Telltale genetic signals
The work shows that over the course of the epidemic, selection favored certain variants of human genes involved in the virus-cell interactions that could have led to a less severe disease. Studying the “tracks” left by ancient viruses can help researchers better understand how the genomes of different human populations adapted to viruses that have emerged as important drivers of human evolution.
Other independent studies have shown that mutations in VIP genes may mediate coronavirus susceptibility and also the severity of COVID-19 symptoms. And several VIPs are either currently being used in drug treatments for COVID-19 or are part of clinical trials for further drug development.
“Our past interactions with viruses have left telltale genetic signals that we can leverage to identify genes influencing infection and disease in modern populations, and can inform drug repurposing efforts and the development of new treatments,” says coauthor Ray Tobler from the University of Adelaide’s School of Biological Sciences.

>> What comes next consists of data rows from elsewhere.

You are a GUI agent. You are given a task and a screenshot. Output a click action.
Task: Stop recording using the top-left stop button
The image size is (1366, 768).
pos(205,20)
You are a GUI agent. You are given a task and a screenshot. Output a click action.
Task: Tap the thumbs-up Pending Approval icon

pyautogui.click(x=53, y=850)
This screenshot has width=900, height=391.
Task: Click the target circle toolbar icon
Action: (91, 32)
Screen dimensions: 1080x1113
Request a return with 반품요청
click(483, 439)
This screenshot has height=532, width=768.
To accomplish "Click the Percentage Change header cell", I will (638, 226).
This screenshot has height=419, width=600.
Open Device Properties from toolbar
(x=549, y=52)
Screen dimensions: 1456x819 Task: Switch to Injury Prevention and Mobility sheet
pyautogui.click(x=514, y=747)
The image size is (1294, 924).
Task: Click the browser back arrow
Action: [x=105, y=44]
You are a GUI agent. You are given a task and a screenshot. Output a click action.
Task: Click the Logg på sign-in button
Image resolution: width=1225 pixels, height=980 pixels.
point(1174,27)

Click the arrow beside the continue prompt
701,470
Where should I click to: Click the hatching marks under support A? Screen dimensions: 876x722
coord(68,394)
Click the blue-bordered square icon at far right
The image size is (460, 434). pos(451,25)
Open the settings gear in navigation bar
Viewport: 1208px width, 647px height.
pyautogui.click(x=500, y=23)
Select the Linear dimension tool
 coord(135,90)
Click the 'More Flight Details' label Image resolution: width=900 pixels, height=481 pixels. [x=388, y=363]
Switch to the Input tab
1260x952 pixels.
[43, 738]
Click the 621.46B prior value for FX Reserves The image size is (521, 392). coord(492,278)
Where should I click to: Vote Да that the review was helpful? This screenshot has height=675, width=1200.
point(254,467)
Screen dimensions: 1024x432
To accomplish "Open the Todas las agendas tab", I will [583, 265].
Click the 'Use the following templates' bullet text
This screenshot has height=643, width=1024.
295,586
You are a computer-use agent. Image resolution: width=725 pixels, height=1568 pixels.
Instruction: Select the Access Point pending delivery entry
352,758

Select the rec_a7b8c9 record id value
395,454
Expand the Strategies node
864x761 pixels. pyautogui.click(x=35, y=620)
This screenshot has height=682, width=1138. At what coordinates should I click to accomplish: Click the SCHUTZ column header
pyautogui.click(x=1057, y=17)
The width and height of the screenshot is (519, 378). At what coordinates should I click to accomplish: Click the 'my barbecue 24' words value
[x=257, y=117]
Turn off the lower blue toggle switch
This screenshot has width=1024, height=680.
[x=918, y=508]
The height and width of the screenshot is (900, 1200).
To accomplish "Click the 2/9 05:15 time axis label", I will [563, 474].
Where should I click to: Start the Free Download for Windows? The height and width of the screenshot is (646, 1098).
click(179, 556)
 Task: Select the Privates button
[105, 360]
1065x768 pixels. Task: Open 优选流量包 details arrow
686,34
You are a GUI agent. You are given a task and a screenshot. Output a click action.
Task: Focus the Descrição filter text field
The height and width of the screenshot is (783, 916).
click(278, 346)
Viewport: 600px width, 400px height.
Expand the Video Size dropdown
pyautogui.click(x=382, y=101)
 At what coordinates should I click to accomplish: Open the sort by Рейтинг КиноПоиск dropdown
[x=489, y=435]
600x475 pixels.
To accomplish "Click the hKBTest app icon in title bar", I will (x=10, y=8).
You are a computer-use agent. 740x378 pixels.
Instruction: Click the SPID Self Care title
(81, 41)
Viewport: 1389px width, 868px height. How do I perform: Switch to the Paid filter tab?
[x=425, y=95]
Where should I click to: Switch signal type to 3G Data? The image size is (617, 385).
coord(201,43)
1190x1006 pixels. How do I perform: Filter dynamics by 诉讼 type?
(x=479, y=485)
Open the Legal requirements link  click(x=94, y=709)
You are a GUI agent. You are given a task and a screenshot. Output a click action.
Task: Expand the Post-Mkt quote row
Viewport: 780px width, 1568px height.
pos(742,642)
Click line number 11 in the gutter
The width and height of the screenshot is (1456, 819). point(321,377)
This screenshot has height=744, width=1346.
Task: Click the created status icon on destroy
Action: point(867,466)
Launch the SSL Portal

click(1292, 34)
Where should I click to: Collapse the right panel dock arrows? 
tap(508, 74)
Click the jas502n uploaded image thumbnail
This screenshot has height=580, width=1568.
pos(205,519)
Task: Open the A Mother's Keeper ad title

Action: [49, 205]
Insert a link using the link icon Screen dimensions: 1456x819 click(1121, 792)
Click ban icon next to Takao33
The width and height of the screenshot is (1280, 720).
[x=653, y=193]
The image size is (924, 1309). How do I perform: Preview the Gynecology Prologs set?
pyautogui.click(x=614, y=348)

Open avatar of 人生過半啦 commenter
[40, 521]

“By uncovering the genes previously impacted by historical viral outbreaks, our study points to the promise of evolutionary genetic analyses as a new tool in fighting the outbreaks of the future,” Souilmi says.
The study’s authors say their research could help identify viruses that have caused epidemics in the distant past and may do so in the future. Studies like theirs help researchers compile a list of potentially dangerous viruses and then develop diagnostics, vaccines, and drugs for the event of their return.
The paper appears in Current Biology.